High Court Quashes Another Conviction of Ex-Mega Financial Chairman Tsai

Taipei: The Taiwan High Court on Thursday overturned another conviction of former Mega Financial Holding Co. Chairman Mckinney Tsai, who has been embroiled in a series of legal battles since the company’s banking unit was fined for compliance issues in the United States in 2016.

According to Focus Taiwan, Tsai and his co-defendant Wang Chi-pang, a former chief secretary at Mega Financial, were both found guilty of forgery related to fake documents submitted to the New York State Department of Financial Services during its investigation into Mega International Commercial Bank’s branch in New York in 2016. The bank faced a significant penalty of US$180 million in August 2016 for “serious deficiencies” in its “compliance program,” which U.S. regulators described as a “flagrant disregard of anti-money laundering laws.”

Tsai resigned in March 2016, but the fine issued by U.S. regulators led to several investigations, including one by the Taipei District Prosecutors Office, into his work at Mega Financial in Taiwan. In December 2016, the Taipei District Prosecutors Office indicted Tsai and Wang for alleged forgery, money laundering, insider trading, and breach of trust, in an investigation into questionable companies they had set up.

In November 2020, the Taipei District Court acquitted Tsai and Wang of money laundering, insider trading, and breach of trust but convicted them of forgery, based on documents they had submitted to U.S. regulators, claiming they were minutes of a board meeting of one of the companies they had established. On Thursday, judges at the High Court quashed Tsai’s conviction, citing a lack of evidence to support the argument that he knew the documents had been forged. Wang’s three-month jail term was cut to two months.

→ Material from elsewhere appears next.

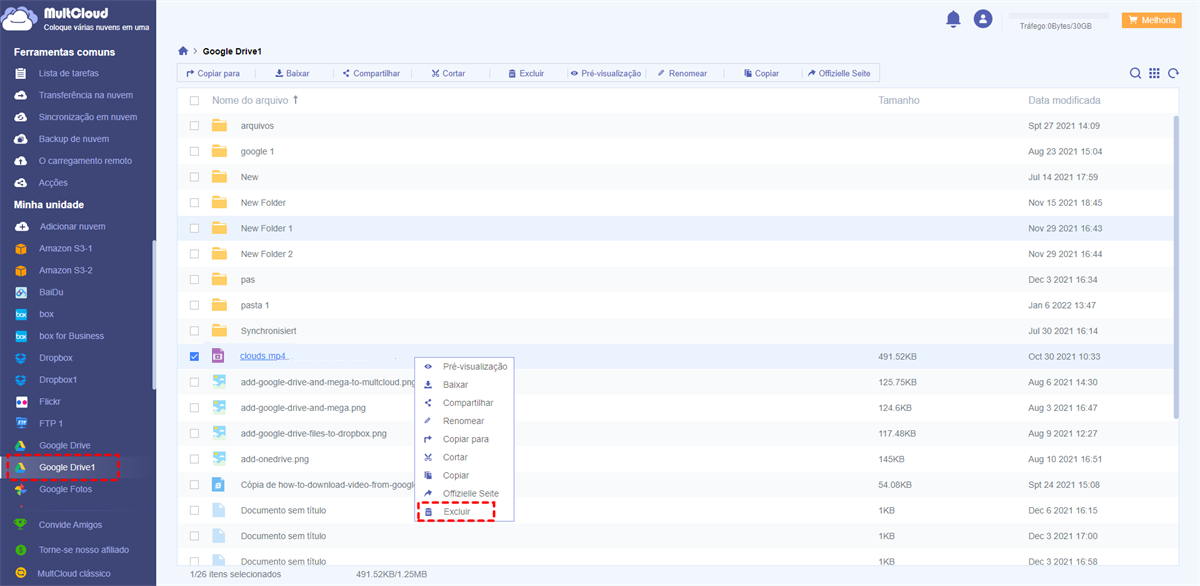Sort files by Tamanho column
The width and height of the screenshot is (1200, 586).
(x=898, y=101)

The High Court also upheld the lower court’s acquittal on other charges, rejecting the appeal filed by prosecutors. All of the rulings on Thursday can be appealed. Tsai has mostly emerged unscathed from the series of criminal and civil legal proceedings, along with regulatory decisions.

Last December, following Tsai’s appeal, the High Court overturned his conviction and six-month prison sentence for allegedly taking kickbacks from a company that secured loans from Mega International Commercial Bank in October 2023. The Financial Supervisory Commission’s decision to remove Tsai from the Mega Financial board in September 2016 was overturned by the Supreme Administrative Court in November 2019, stating that the financial regulator’s decision, targeting Tsai only, would have little impact on Mega Financial.

However, in November 2022, the High Court ordered Tsai to pay damages of NT$50 million (US$1.64 million), in a civil case filed by Mega International Commercial Bank to recover the fines it had paid to U.S. regulators. The case had earlier been rejected by the Taipei District Court. Both Tsai and the bank appealed the High Court ruling, and the Supreme Court in July 2023 ordered the High Court to hold a retrial.